Il grido d'allarme che da ultimo Valdo Spini ha lanciato sullo stato di salute dell'Accademia della Crusca, fotografa una situazione attuale che, a costo di ripetere verità lapalissiane, ha per cause anche svariati fattori che mi permetto di riassumere qui sotto, lasciando ovviamente il campo aperto a discussioni, aggiunte ed approfondimenti.

1) La Crusca non ha l'autorità normativa che hanno altre istituzioni (in Francia e in Germania, per esempio). Dagli interventi che leggo nel forum, mi sembra che anche altri partecipanti alla discussione abbiano denunciato questo vuoto. Sono in declino infatti dizionari e grammatiche normativi. La pur ottima grammatica di Serianni e i vari dizionari spesso citati, infatti, non hanno il crisma dell'ufficialità della Crusca. Agli studenti stranieri d'italiano che mi chiedono un consiglio sull'acquisto di un vocabolario monolingue mi trovo costretto a indicarne piú di uno.
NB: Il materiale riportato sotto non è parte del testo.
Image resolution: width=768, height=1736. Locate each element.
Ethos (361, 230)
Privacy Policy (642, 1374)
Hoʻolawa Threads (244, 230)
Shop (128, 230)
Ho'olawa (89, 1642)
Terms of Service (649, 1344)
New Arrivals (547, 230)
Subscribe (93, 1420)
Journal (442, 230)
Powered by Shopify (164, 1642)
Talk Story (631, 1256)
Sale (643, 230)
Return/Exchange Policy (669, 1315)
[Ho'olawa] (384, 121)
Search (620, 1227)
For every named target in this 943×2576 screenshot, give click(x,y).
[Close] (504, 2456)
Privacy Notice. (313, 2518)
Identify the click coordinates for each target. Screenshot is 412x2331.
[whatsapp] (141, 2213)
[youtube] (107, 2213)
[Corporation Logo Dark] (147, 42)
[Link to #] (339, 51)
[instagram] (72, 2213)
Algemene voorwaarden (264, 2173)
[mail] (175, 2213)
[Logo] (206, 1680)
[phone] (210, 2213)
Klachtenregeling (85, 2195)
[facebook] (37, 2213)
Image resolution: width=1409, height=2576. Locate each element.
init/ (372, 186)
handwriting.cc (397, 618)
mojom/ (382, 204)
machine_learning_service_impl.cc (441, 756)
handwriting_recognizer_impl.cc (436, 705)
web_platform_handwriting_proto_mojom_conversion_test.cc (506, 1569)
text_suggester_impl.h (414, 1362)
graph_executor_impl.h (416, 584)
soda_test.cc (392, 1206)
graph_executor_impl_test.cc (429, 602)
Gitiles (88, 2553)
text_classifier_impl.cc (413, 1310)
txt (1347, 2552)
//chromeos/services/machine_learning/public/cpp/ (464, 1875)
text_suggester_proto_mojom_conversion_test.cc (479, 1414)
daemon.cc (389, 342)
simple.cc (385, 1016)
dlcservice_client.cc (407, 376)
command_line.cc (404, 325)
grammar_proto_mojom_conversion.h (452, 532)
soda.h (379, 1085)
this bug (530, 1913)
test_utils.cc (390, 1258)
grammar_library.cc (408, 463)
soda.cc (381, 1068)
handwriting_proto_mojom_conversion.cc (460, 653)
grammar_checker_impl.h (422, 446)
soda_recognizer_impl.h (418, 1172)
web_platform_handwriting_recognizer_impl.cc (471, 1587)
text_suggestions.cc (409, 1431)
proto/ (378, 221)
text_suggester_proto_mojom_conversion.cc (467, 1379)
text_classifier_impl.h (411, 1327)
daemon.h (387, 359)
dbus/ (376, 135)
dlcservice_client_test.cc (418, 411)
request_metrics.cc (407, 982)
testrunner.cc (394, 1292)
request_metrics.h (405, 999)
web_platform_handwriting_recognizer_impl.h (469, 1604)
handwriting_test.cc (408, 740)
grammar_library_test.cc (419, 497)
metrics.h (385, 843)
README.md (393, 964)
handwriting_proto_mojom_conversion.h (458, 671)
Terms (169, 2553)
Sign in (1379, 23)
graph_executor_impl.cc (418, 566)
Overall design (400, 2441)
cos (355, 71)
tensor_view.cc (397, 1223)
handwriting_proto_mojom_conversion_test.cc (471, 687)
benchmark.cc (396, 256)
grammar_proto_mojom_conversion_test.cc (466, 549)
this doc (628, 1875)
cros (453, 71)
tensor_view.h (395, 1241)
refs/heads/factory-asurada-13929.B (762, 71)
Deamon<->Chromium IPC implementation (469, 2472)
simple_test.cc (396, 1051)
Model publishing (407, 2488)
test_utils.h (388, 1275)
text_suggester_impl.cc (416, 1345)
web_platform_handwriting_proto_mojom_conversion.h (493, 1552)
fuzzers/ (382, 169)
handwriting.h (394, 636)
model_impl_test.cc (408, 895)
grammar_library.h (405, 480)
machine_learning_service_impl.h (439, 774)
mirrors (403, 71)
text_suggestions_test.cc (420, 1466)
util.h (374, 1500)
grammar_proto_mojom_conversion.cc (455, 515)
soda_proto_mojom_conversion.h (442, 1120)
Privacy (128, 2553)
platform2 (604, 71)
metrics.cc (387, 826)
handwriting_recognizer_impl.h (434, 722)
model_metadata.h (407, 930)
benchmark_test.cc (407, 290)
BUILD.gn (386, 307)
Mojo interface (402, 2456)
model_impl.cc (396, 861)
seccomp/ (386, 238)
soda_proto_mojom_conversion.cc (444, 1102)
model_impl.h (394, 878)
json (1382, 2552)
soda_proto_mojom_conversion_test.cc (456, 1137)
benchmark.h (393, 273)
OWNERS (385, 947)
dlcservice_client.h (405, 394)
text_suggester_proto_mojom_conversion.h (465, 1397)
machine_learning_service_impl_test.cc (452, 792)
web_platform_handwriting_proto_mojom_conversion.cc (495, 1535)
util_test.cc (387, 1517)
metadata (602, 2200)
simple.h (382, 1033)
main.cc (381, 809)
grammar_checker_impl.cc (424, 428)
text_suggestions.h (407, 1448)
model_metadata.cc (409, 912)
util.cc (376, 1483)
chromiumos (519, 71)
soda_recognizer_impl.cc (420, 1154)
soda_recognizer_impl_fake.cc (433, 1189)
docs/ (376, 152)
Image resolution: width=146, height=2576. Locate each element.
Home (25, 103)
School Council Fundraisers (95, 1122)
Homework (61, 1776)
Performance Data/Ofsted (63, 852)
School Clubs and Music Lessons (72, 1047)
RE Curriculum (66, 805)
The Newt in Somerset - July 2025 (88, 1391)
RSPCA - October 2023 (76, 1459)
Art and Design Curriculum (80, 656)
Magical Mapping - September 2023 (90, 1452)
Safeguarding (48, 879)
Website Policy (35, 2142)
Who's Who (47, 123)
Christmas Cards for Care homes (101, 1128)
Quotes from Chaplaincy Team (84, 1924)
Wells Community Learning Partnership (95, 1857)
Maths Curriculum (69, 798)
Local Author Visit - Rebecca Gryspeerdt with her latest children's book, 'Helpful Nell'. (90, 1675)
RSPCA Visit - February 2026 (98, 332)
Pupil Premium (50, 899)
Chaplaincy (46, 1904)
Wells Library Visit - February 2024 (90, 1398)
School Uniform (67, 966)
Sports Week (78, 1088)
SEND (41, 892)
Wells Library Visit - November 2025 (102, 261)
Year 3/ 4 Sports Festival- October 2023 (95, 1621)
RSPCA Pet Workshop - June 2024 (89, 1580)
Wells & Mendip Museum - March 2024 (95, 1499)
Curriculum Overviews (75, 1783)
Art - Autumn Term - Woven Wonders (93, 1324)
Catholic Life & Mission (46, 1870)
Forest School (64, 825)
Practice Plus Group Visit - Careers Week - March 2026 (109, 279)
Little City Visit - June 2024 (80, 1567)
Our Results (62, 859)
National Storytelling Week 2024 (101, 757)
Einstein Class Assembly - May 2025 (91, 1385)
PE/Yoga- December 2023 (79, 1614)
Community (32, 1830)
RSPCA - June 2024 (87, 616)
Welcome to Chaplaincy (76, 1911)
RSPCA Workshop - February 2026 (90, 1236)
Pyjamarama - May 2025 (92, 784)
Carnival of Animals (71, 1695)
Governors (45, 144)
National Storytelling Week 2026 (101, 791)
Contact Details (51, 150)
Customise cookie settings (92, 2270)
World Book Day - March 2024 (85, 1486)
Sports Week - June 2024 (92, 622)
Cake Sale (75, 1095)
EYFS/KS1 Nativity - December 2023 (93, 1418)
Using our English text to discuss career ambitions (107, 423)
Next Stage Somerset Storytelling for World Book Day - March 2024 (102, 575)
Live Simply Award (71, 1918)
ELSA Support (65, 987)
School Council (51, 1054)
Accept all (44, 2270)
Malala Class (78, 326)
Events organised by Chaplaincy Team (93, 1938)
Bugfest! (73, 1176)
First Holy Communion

2) Le discussioni di politica linguistica in Italia sono spesso strumentalizzate a vantaggio di certa politica deteriore (leggi: per la campagna elettorale di alcuni partiti), mentre chi propone una piú corretta osservanza della lingua italiana o dei neologismi che rimpiazzino altrettanti forestierismi (ma dovrei dire anglismi) è immediatamente bollato col marchio d'infamia di pedante o sciovinista, come se fosse un peccato mortale amare la propria lingua. Dove abito io, in Quebec, la provincia canadese a maggioranza francofona, la lingua francese è tutelata da una legge: la legge 101 che due mesi fa ha compiuto trent'anni. L'ente che vigila sullo stato della lingua francese è l'"Office de la langue française" (OLF, http://www.olf.gouv.qc.ca/), il quale ha anche il compito di fornire delle traduzioni francesi valide di termini inglesi. Non tutti neologismi, però, sono nati dall'inventiva dei linguisti dell'OLF, ma spesso dall'iniziativa di singoli giornalisti o gruppi di parlanti che hanno proposto non semplici traduzioni, ma termini alternativi, convalidati dall'OLF e prontamente utilizzati nei mezzi di comunicazione. E dunque, laddove in Francia si ha "mail" e "chat", in Quebec si è felicemente adottato "courriel" (courrier électronique) e "clavardage" (clavier + bavardage). Il successo di questi vocaboli nasce anche da un certo orgoglio diffuso che i quebecchesi (molto più dei loro cugini europei) hanno nei confronti del loro idioma. Da ciò deriva che

3) Molti italiani non sono orgogliosi della propria lingua: vuoi perché psicologicamente si è convinti della superiorità di altre lingue, inglese soprattutto (ritenuto più agile ed espressivo, ma quando mai!), ma anche latino e via di seguito altre lingue moderne; vuoi perché verso l'italiano si nutre un terrore reverenziale, ingigantito dall'artificiosità del burocratese e della lingua formale, oltre che dall'interferenza coi dialetti, vissuti, questi ultimi, in maniera contraddittoria (amore viscerale o vergogna) e non come altro sistema linguistico che può solo essere positivo.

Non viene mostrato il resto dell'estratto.